Know how to interpret a single emoji in a tweet from an impending free agent or disgruntled star? Congrats! You're qualified to be an NFL insider.

Now: Carr posting a photo with one of his closest buddies means he very well could want a reunion with Mack in Chicago. 

Nevermind the minor details of Carr 1) Still being on a Raiders team that doesn’t currently have his replacement on the roster, and won’t until mid-March at the earliest, 2) carrying a $21.5 million cap hit in 2020, about $7 million more than the Bears’ available salary cap and 3) not having any control over where he’d go if the Raiders were to trade him.

Maybe Carr found a picture of him and his best friend and posted it for no other reason than it was a good photo, as those of us on Instagram often do. 

More important: The Bears look unlikely to make a splash move at quarterback if you follow the money.
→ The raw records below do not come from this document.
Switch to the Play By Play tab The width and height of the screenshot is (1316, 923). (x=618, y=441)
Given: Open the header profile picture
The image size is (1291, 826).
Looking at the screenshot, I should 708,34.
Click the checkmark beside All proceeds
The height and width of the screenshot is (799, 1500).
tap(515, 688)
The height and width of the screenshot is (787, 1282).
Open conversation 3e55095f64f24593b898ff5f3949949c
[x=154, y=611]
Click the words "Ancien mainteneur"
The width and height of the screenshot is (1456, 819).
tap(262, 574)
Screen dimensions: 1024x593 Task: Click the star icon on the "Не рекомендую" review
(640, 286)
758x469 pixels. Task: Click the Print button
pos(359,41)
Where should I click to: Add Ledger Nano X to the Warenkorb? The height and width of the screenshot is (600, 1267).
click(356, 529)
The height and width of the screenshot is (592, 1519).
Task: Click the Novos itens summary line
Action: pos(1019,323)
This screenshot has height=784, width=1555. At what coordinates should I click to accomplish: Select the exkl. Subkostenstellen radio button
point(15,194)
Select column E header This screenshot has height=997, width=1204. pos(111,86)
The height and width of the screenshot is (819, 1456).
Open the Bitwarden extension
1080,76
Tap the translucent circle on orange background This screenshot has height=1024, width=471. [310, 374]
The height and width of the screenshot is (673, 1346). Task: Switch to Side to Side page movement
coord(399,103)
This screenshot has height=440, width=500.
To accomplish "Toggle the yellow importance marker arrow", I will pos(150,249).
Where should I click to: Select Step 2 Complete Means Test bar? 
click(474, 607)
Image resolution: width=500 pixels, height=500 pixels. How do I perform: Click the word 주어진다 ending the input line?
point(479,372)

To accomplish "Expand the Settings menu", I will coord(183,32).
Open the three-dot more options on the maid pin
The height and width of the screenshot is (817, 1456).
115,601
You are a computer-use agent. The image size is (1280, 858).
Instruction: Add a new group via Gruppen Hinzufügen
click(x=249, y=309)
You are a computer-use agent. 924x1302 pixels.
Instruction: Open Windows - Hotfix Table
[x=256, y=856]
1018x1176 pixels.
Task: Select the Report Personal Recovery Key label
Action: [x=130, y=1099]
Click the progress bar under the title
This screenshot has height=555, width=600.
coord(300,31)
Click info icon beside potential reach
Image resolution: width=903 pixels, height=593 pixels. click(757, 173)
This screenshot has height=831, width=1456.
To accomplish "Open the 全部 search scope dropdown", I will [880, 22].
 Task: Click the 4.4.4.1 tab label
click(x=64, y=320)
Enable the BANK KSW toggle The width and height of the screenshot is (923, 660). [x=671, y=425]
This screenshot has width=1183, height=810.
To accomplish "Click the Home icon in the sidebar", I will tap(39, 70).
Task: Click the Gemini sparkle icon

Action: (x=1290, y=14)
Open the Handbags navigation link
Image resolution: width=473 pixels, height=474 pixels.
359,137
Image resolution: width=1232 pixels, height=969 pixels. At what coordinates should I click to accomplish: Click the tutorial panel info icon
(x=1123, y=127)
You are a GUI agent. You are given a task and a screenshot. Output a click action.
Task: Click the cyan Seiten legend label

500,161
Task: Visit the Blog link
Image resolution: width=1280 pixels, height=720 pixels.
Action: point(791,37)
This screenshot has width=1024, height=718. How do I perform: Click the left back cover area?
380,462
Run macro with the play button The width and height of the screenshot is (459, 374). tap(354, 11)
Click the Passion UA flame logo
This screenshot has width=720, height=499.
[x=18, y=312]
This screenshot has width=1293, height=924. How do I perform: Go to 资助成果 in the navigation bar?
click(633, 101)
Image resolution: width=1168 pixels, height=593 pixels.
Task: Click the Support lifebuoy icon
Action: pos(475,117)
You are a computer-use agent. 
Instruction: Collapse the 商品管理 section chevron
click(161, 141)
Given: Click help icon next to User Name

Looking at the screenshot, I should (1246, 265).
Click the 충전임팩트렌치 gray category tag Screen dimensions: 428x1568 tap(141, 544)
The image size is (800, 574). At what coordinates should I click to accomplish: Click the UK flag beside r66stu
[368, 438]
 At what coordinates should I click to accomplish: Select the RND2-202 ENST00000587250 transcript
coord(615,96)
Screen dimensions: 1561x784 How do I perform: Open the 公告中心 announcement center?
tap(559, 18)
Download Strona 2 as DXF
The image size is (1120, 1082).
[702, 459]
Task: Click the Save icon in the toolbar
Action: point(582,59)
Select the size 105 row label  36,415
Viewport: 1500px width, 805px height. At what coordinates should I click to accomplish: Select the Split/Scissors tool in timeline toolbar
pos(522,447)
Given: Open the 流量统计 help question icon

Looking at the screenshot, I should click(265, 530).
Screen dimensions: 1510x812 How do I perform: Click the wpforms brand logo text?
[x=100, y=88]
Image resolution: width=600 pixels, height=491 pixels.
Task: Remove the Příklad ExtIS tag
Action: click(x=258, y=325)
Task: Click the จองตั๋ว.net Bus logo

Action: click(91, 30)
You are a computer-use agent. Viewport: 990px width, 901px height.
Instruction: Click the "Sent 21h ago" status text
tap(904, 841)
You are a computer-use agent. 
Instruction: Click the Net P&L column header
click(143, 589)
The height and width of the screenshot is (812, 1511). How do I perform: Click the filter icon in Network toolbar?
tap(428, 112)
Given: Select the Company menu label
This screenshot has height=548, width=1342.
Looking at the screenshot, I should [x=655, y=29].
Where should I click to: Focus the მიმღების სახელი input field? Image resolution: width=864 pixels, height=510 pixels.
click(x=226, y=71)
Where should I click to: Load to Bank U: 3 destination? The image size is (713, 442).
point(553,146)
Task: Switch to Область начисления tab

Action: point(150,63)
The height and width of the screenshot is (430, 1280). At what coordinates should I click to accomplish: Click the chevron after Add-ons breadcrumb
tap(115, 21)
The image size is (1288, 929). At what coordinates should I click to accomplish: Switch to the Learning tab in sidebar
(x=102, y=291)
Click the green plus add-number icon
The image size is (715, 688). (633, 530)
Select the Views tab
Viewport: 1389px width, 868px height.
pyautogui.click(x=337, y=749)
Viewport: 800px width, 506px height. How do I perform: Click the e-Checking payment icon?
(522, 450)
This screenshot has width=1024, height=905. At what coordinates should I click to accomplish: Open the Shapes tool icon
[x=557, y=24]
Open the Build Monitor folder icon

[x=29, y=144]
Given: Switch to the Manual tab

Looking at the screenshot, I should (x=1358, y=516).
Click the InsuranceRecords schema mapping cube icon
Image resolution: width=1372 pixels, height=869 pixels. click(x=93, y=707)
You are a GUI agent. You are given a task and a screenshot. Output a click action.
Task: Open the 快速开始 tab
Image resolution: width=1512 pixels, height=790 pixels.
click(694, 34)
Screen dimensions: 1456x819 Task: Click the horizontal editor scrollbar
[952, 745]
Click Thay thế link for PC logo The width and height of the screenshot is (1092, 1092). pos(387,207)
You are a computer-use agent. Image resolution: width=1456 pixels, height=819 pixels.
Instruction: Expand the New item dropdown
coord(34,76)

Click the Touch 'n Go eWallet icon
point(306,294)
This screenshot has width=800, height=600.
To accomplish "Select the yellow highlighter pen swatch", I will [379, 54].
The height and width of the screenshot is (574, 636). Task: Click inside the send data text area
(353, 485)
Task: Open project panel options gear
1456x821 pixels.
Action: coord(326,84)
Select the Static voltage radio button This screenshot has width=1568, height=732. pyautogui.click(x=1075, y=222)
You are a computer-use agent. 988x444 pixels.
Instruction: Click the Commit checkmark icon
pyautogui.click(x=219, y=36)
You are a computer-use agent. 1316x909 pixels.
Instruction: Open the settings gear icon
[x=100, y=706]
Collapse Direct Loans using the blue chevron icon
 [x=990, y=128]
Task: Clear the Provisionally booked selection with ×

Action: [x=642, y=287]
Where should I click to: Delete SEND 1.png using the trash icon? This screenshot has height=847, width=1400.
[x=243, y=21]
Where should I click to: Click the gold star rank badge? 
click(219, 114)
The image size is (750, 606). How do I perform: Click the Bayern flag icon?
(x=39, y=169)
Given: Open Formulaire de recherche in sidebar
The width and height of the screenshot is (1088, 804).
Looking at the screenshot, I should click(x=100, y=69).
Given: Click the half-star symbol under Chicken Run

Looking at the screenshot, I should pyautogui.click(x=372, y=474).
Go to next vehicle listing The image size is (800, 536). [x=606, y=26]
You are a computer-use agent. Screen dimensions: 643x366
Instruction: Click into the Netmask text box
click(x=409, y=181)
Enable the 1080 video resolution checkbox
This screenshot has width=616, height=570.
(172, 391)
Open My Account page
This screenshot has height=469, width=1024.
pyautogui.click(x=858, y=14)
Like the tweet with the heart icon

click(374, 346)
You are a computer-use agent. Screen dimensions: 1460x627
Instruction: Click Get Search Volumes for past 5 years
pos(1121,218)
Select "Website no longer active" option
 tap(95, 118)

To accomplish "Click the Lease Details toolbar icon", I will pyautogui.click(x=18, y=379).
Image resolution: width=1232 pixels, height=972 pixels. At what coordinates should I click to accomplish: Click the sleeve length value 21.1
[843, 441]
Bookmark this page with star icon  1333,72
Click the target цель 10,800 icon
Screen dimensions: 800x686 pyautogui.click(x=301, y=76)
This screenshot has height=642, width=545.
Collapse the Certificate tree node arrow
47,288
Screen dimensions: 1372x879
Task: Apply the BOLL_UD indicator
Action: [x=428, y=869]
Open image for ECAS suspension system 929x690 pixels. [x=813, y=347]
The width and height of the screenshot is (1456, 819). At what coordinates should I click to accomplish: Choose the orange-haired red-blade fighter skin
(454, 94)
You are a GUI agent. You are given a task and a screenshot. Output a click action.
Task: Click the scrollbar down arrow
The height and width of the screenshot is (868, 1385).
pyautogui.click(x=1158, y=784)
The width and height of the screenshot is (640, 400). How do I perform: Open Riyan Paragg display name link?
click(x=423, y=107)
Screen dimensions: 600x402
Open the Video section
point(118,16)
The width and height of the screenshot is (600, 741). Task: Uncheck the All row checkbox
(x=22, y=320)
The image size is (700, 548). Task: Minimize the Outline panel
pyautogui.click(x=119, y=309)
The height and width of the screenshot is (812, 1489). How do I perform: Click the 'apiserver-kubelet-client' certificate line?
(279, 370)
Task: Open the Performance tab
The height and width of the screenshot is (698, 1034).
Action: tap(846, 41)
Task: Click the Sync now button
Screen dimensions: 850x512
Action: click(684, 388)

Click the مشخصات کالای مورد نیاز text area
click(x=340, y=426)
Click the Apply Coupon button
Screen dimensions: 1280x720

Carr is too expensive to trade for while also successfully filling red-line needs at tight end, right guard, inside linebacker and safety. 

Or maybe there is smoke here, and the Raiders have made it clear to Carr they’re going to explore the quarterback market — maybe with Cam Newton, maybe with Tom Brady — and he’s starting to agitate for a trade to Chicago. Maybe the Bears are back-channeling some discussions to make sure they’re at the front of Mike Mayock’s mind when he tries to find a landing spot for Carr in the event he and Jon Gruden lure Brady to Las Vegas. The Bears, theoretically, could trade for Carr and sign him to an extension that makes his 2020 cap hit more palatable. 

You can see why the Bears might want Carr, who's had success in the past, is cheap relative to other starting quarterbacks and could be viewed as this franchise's version of Alex Smith. But that’s a long way off.  

And it’s not unprecedented for a vague Instagram post to portend the future. Remember when Allen Robinson posted a photo of him in a Cubs jersey a month before signing in Chicago?

Or, another possibility, and this tracks the most: Maybe Carr is just messing with everyone, knowing his name has been mentioned by the media as a potential trade target. 

As Instagram user angel.et.03 so elegantly put it in a comment on the post: “Carr just f***ing with us at this point.”

Good on Carr if he is, since he certainly succeeded.

Then again: Of the 70,000+ likes the photo has, one of them is from the user “fiftydeuce,” — Mack himself.